I am using Fiji's Color Deconvolution plugin (http://www.mecourse.com/landinig/software/cdeconv/cdeconv.html) for separating the two stains. This works remarkably well, except when the slide has been drawn onto with a marker pen. Pathologists sometimes mark regions of interest on the slide with a marker pen so that it would be easier to inspect the slide later on. My data set contains slides that have been drawn onto with a red/blue/green or a black marker. The problem is that the presence of colors other than the two stains fails the color deconvolution algorithm totally.
Above is an example of a slide at 20x magnification showing the edge of a line drawn with a black marker pen on the top-half of the image.

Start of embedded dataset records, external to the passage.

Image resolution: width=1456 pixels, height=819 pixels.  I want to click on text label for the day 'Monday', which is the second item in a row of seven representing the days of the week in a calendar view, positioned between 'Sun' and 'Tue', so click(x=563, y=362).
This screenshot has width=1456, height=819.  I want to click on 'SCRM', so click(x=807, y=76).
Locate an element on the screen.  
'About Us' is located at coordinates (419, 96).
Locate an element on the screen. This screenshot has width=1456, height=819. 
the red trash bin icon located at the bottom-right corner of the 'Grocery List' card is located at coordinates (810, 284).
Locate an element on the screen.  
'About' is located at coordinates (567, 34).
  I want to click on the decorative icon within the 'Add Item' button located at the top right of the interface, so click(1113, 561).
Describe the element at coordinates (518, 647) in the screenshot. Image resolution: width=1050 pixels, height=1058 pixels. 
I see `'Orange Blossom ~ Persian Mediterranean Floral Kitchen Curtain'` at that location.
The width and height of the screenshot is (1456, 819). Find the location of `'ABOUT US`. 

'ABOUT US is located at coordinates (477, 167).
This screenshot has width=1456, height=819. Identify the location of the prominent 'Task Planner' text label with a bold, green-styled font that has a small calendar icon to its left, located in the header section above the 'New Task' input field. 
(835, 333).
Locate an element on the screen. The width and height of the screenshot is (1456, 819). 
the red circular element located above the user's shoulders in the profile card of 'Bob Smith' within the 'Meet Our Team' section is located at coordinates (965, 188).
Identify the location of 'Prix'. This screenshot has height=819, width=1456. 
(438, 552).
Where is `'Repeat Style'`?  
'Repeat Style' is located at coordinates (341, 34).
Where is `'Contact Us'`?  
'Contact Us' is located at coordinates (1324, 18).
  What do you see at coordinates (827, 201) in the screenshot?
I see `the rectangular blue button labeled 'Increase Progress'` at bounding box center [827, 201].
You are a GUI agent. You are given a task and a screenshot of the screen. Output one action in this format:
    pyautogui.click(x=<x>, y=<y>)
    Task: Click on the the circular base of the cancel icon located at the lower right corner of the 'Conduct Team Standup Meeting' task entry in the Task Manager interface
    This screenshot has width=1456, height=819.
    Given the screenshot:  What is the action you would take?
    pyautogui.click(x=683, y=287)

The lower part of the image shows the brown positive nuclei and the light green negative nuclei.
Is there any chance for filtering out these marker pen artifacts? The effect is similar to looking through a welder's mask, and I'd wan't to somehow subtract the mask from the image. If I can't filter out the marker, I'll probably just need to manually crop out the portions having these artifacts.
Edit:
I've given high-pass filtering a try as suggested by Aaron. I used ImageJ's High-pass filter plugin, which creates a Gaussian blurred image from the source and then subtracts this blurred image from the original. The image is here (the radius / blur length or standard deviation of the Gaussian used was 20 pixels):
The artifact is almost gone and the nuclei are still recognizable, which is nice. The yellowish background color in the original (due to a calibration problem with the scanner) is also gone.
However, I'd also like to understand how this works. :) What does the Gaussian do to the RGB values of each pixel? How should I select the pixel radius for the Gaussian? Wikipedia's Gaussian Blur article wasn't all that clear to me. Are there other ways for implementing a high-pass filter for image data?